Wednesday 22 March 2017

190 Lisgar


   This jarring little photo is  testament to what Centretown was and what it has become. Imagine walking through a late 19th century neighbourhood where these 2½ storey brick houses were the norm...

   This (admittedly unflattering) rear view of 190 Lisgar shows us its 1½ storey summer kitchen,  typical of so many simple, front-gabled Victorian houses. These homes were often built using the cheaper brick-on-wood method, more prone to fire and decay — and easier to knock down and replace with something more densified.

   It's a measure of our city's growth that the 1878 Goad maps depicted Lisgar Street as the southern boundary of Ottawa's development for that year. Mr. Goad didn't see fit to include anything beyond, dismissing the area as the marshy hinterland it (mostly) was.

   The 1875 City Directory was more nuanced. A.S. Woodburn did list 16 households on Lisgar's south side — mostly Scottish, a few Irish, mostly "labourers." Woodburn mentioned two carpenters, a carter, a painter, a tailor, a teamster, and a farmer.
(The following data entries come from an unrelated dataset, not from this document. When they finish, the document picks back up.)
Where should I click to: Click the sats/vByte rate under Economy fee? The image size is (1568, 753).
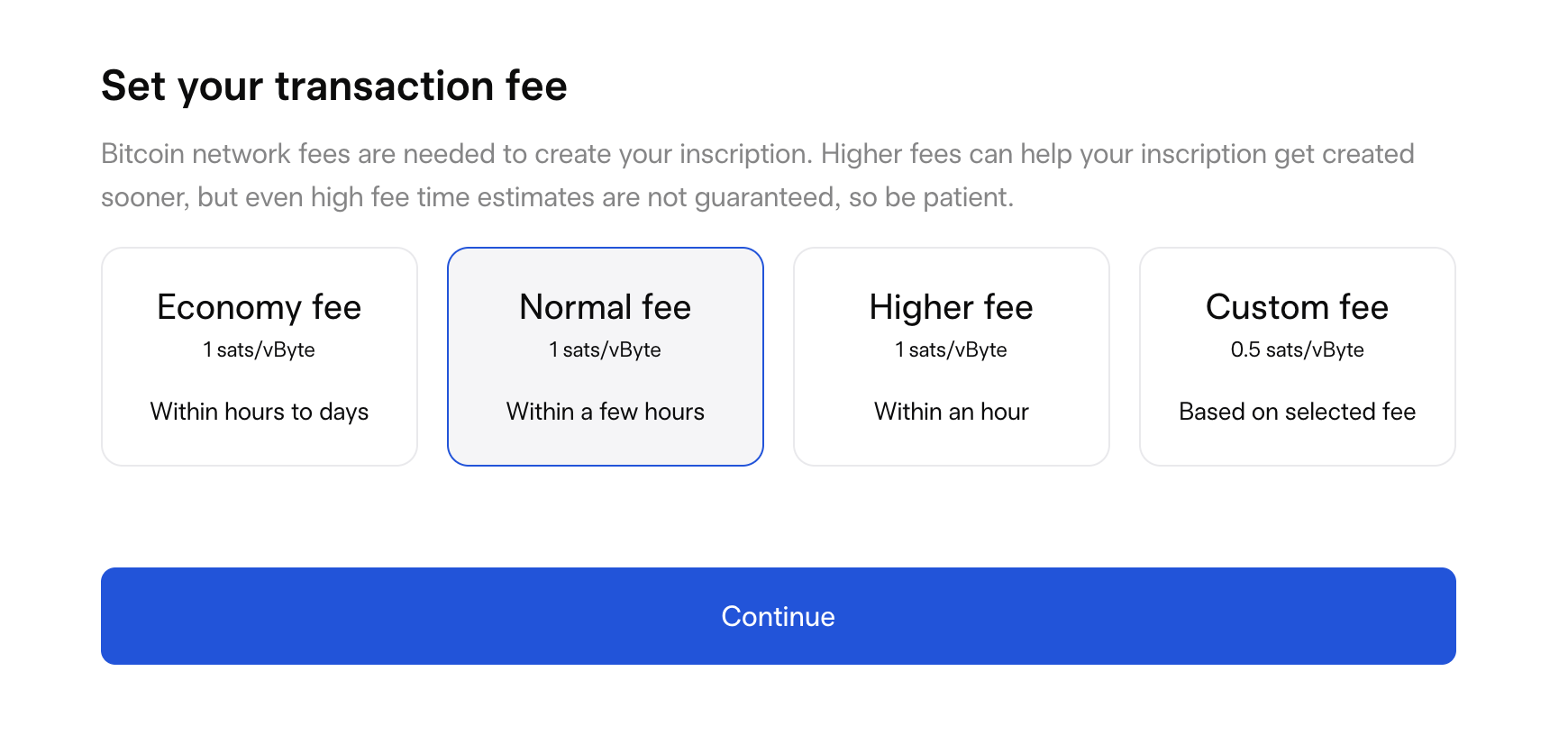260,349
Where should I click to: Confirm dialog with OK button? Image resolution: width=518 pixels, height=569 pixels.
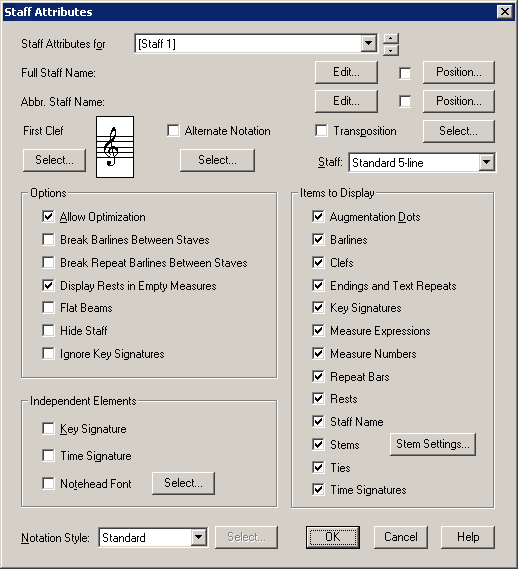point(333,537)
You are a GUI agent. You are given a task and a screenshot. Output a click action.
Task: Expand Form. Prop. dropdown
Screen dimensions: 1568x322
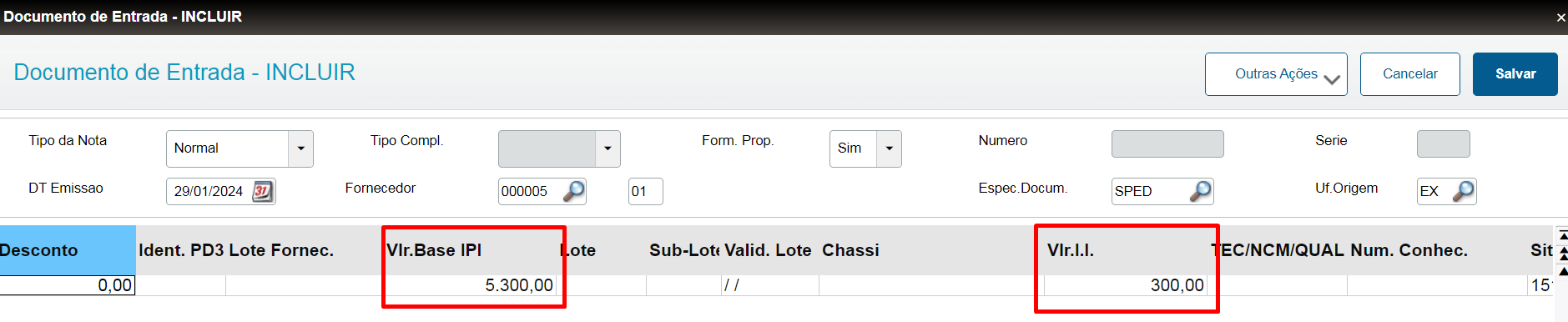point(889,148)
Three widows were duly noted. However none of these people lived between Elgin and Metcalfe. So yes, you could have indeed looked south from what is now Sobey's onto a miasmatic, frog-festered "beaver meadow."

    A decade-and-spare-change later, Goad's 1888 maps reveal a shift toward more prestigious land use...



   At the top of this detail from sheet 52, the Elgin Street Orphanage exemplifies things institutional. Nine houses command the rest of block 288. Of these, seven are larger, all-brick designs — their footprints bespeak mass and complexity. The two remaining buildings are of more modest size and construction — 190 Lisgar, highlighted in pink, huddles next to its neighbour at 188. 190 is a bit larger up front and boasts a pretty bay window. 188 has the larger summer kitchen and makes do with a broad front verandah. Both houses are shown with long, narrow sheds extending to the very backs of their respective properties.

   Of all the buildings shown here, only two survive. 251 Cooper houses the Czech Embassy while behind it, prim and tidy, is 190 Lisgar, pied-à-terre to Bennett Property Shop Realty. Sometimes, the little house does prevail.

   190 Lisgar would have been built some time between 1875 and 1884. According to the Woodburn Directory for the latter date, the house was occupied by John Robertson, a grain dealer. 


   I haven't had a chance to get a clear shot of #190 from the front — until then, we'll make do with this treatment of a Google Street View capture.